Previous research indicated that the hyperuricemic state in the body mainly promotes the development of CHD via the following aspects: 1) Activates platelets, promotes thrombosis, and activates inflammatory mediators to reduce plaque stability [37–39]; 2) Stimulates NADPH oxidase, leading to the abnormal structure and function of vascular endotheliocytes and affects the production of ATP, resulting in the dysfunction of vascular endotheliocytes[40–43]; 3) leads to the precipitation of urate crystals and excessive generation of oxygen free radicals, reduces the stability of plaques [44–46]. Yuichi Saito  et al pointed out that elevated uric acid level was closely related to vascular endothelial dysfunction in ACS patients, which may further cause poor prognosis.

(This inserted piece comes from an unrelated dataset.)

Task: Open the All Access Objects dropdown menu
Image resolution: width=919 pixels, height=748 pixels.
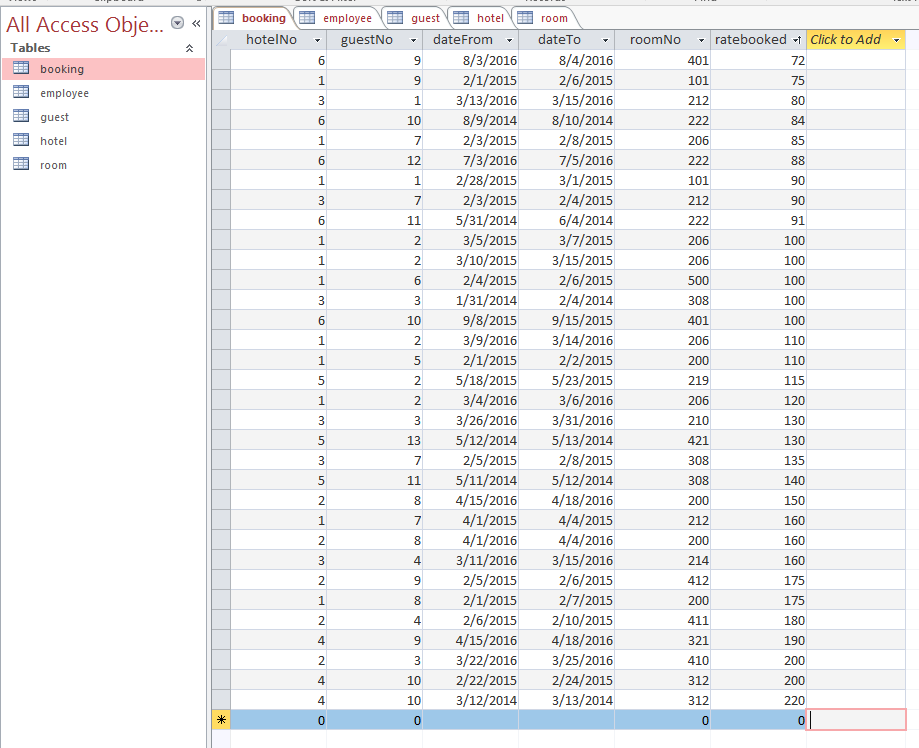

In addition, uric acid reduces the ability of endotheliocytes utilizing NO, activates the oxidative stress response of mitochondria and renin-angiotensin-aldosterone system (RAAS), thus increasing the incidence of cardiovascular diseases. In terms of the interaction between uric acid and DM, inflammation and oxidative stress induced by high UA may further reduce insulin sensitivity and affect the expression of insulin gene in patients . Uric acid increases intracellular ectonucleotide pyrophosphatase/phosphodiesterase 1(ENPP1), thereby directly inhibiting the insulin signaling pathway at the receptor level . In ACS patients with DM, uric acid causes insulin dysfunction and abnormal glucose metabolism, promoting oxidative stress, and ultimately aggravates the damage caused by the hyperglycemia itself to cardiovascular.
In summary, with the aggravation of global aging and the increasing incidence of CHD, the population with CHD complicated with DM is increasing year by year. With developing diagnostic techniques and treatment methods, it is necessary to find appropriate commonly used predictors to evaluate the prognosis of these patients. At present, there are relatively few studies on the predictor of prognosis for the very old ACS patients with DM. This study selected large samples, performed an up-to-10-year follow-up study, and finally confirmed that uric acid was an independent risk factor for evaluating the prognosis of such patients. What’s more, the uric acid test process is simple and inexpensive. Therefore, it can be used as a clinical promotion of the detection index, having a good clinical application value.